YOUR OBJECTIVE:
Scan the lines below for the string "page" and copy every one that has it.

──────── SUPPLIED MATERIAL

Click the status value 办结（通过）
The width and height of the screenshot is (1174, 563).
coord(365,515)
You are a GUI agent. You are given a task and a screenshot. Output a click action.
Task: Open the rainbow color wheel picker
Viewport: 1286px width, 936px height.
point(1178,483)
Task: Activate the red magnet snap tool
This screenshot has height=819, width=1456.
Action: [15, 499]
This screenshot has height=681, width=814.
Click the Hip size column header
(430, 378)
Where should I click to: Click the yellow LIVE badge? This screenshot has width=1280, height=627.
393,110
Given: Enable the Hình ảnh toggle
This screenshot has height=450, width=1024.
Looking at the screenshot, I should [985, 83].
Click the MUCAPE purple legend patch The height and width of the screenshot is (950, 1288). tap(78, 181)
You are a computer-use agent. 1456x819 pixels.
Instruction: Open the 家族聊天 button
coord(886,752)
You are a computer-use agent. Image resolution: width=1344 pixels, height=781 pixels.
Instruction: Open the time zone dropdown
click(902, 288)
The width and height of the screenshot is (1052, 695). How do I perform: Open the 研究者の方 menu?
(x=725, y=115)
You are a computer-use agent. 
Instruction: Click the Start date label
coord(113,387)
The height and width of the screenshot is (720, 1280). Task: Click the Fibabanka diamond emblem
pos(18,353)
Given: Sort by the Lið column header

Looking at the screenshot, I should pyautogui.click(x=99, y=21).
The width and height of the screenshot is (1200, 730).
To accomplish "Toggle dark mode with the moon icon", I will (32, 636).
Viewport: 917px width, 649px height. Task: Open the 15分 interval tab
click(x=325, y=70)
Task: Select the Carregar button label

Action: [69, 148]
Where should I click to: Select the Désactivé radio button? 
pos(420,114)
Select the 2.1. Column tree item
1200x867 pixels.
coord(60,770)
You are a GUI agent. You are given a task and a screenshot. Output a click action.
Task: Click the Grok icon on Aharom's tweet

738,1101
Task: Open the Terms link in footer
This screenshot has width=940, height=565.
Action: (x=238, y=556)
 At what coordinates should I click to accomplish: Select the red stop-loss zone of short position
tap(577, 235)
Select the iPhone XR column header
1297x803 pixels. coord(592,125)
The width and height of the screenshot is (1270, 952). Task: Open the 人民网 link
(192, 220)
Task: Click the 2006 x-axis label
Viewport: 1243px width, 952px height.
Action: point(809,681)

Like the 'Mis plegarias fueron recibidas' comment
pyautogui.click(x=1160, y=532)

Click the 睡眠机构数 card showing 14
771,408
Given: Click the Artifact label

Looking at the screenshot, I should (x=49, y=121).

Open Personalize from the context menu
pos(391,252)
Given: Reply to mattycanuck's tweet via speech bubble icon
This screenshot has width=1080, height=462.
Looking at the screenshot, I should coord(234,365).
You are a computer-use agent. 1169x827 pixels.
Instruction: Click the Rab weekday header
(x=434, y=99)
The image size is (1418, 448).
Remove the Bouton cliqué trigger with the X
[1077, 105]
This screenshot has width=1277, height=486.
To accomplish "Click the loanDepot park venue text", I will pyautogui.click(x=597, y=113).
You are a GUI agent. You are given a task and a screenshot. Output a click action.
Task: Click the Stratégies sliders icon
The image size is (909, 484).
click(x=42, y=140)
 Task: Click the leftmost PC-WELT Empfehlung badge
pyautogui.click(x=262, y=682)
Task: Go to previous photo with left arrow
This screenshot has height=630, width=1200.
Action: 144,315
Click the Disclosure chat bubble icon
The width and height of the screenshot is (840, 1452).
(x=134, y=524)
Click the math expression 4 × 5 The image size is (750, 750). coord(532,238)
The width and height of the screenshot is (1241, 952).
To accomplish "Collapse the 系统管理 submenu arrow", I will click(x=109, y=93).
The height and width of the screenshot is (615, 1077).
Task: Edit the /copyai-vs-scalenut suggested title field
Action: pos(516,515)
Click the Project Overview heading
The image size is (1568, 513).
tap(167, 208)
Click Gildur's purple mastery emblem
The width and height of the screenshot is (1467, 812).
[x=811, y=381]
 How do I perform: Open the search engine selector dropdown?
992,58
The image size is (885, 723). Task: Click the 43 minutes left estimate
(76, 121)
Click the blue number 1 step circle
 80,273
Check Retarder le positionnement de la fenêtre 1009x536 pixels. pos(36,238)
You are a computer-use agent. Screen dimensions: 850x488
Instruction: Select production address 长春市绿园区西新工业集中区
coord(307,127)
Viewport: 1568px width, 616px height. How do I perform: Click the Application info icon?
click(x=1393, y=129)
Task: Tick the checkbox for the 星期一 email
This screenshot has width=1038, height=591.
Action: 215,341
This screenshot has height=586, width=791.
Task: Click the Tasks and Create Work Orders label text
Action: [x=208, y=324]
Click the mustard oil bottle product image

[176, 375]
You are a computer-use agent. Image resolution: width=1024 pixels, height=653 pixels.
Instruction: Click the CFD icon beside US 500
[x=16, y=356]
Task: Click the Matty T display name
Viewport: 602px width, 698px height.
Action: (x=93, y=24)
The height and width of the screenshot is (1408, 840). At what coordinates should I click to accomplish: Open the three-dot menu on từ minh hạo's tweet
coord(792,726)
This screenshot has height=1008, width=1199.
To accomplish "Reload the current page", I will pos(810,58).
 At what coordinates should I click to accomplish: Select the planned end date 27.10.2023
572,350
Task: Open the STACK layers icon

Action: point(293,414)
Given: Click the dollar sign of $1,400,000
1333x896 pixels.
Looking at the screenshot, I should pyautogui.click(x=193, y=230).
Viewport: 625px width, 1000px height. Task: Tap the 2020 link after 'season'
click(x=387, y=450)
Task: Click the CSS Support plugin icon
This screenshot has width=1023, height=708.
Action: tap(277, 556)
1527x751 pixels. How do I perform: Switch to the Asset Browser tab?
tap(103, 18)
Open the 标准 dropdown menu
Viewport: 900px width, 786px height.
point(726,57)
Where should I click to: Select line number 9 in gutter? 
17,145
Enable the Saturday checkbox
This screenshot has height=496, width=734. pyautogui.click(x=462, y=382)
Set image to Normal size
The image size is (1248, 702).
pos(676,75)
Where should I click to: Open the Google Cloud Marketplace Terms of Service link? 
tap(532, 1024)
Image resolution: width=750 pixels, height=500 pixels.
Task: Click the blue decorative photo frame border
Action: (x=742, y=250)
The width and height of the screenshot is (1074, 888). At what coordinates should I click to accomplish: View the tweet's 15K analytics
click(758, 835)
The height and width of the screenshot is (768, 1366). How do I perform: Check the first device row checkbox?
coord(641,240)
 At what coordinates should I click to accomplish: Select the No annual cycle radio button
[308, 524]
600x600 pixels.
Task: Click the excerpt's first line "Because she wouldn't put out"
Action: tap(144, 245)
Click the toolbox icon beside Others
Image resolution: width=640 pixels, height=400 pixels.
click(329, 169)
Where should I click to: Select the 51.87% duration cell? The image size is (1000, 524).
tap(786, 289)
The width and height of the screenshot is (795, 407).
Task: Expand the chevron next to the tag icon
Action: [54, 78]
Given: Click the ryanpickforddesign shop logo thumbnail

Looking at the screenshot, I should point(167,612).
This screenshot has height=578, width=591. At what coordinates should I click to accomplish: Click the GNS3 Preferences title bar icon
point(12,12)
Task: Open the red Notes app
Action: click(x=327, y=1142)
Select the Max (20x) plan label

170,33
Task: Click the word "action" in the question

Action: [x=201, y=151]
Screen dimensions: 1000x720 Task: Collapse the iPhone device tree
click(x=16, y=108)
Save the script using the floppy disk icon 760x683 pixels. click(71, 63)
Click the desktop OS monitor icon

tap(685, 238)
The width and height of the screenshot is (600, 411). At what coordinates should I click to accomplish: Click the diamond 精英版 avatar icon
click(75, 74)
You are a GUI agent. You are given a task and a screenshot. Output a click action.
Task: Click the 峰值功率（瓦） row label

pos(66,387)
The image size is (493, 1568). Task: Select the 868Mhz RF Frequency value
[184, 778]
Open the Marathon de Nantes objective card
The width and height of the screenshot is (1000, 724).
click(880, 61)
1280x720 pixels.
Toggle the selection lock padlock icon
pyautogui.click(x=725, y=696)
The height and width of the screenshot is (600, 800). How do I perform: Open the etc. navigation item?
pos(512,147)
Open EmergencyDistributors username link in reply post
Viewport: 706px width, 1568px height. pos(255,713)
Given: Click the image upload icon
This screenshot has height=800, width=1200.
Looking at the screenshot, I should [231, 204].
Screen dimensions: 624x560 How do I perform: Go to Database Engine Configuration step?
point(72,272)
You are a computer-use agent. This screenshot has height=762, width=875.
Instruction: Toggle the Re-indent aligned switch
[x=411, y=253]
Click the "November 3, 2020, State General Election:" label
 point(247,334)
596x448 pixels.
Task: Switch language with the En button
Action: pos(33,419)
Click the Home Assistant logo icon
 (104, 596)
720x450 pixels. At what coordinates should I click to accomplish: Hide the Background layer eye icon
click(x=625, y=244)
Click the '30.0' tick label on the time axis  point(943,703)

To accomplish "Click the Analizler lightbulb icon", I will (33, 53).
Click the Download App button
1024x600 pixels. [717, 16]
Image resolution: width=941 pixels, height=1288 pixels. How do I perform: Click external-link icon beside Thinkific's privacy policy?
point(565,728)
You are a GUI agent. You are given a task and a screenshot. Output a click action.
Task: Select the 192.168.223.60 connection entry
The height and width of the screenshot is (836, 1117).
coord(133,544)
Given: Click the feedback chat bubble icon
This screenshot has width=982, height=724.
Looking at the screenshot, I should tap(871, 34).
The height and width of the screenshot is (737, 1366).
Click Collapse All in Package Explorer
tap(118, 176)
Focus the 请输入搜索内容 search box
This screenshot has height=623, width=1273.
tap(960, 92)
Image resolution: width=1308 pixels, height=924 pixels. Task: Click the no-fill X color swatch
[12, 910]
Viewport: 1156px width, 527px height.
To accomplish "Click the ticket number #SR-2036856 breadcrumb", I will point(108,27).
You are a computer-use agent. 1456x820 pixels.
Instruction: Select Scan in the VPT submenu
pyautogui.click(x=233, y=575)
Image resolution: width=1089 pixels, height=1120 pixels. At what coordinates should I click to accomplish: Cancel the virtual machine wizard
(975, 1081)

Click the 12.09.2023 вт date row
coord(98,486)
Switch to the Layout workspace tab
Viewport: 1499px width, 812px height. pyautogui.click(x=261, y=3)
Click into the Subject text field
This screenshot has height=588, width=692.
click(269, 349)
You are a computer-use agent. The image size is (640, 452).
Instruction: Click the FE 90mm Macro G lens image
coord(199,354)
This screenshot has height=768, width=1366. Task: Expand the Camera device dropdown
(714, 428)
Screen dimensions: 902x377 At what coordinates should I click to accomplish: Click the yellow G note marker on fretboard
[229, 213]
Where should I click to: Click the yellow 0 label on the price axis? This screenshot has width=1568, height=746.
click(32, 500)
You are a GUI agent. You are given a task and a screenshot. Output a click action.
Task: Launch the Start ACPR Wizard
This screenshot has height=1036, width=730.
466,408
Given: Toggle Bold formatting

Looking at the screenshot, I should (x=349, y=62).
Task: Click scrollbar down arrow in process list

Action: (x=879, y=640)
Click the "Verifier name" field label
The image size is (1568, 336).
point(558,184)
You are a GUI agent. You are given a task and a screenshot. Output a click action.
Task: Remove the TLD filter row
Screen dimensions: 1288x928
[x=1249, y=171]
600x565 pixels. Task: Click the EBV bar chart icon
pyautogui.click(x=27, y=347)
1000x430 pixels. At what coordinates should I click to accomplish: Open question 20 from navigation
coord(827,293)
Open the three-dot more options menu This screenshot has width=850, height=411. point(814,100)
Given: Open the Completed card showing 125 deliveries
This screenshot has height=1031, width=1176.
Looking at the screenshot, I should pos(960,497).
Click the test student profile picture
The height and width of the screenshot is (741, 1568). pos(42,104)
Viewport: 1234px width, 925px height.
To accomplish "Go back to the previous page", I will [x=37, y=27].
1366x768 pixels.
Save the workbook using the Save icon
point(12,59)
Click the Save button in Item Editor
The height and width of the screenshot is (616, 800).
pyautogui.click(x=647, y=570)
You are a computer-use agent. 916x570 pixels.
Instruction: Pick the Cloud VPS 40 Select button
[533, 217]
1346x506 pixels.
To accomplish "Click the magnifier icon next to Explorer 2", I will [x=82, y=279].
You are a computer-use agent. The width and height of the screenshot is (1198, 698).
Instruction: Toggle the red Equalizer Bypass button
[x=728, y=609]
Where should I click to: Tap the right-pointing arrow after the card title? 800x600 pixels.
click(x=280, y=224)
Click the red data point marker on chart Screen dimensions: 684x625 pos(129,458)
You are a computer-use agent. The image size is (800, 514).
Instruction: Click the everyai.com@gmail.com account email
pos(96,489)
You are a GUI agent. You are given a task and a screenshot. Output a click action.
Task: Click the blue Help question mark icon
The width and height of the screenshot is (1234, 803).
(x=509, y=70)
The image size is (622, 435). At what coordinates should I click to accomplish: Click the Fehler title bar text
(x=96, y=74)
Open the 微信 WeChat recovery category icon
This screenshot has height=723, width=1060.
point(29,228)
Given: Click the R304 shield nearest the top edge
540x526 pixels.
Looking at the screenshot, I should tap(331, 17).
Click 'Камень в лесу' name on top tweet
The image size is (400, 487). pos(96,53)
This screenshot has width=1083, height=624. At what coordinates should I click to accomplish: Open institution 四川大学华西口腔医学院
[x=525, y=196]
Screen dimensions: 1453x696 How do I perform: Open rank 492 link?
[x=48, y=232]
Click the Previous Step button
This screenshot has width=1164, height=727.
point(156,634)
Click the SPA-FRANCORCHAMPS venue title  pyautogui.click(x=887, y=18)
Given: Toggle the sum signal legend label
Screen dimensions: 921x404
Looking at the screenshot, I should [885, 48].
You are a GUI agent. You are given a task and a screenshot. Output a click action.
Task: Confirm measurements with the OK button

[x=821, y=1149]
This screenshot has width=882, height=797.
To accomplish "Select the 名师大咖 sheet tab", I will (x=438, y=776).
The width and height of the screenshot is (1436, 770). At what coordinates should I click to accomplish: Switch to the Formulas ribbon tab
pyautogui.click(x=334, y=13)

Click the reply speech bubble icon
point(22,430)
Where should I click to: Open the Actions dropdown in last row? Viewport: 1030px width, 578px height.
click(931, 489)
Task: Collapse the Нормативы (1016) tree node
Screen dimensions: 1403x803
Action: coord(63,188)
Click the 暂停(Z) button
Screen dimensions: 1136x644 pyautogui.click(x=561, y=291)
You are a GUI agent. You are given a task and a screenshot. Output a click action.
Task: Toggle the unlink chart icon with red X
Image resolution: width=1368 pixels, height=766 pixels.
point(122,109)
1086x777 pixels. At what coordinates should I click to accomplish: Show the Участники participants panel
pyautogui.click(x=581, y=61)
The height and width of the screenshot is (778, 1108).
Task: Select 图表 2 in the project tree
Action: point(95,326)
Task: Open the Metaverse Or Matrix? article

────────────────

ANSWER BOX:
To accomplish "Reload the current page", I will pos(810,58).
To accomplish "Go back to the previous page", I will [x=37, y=27].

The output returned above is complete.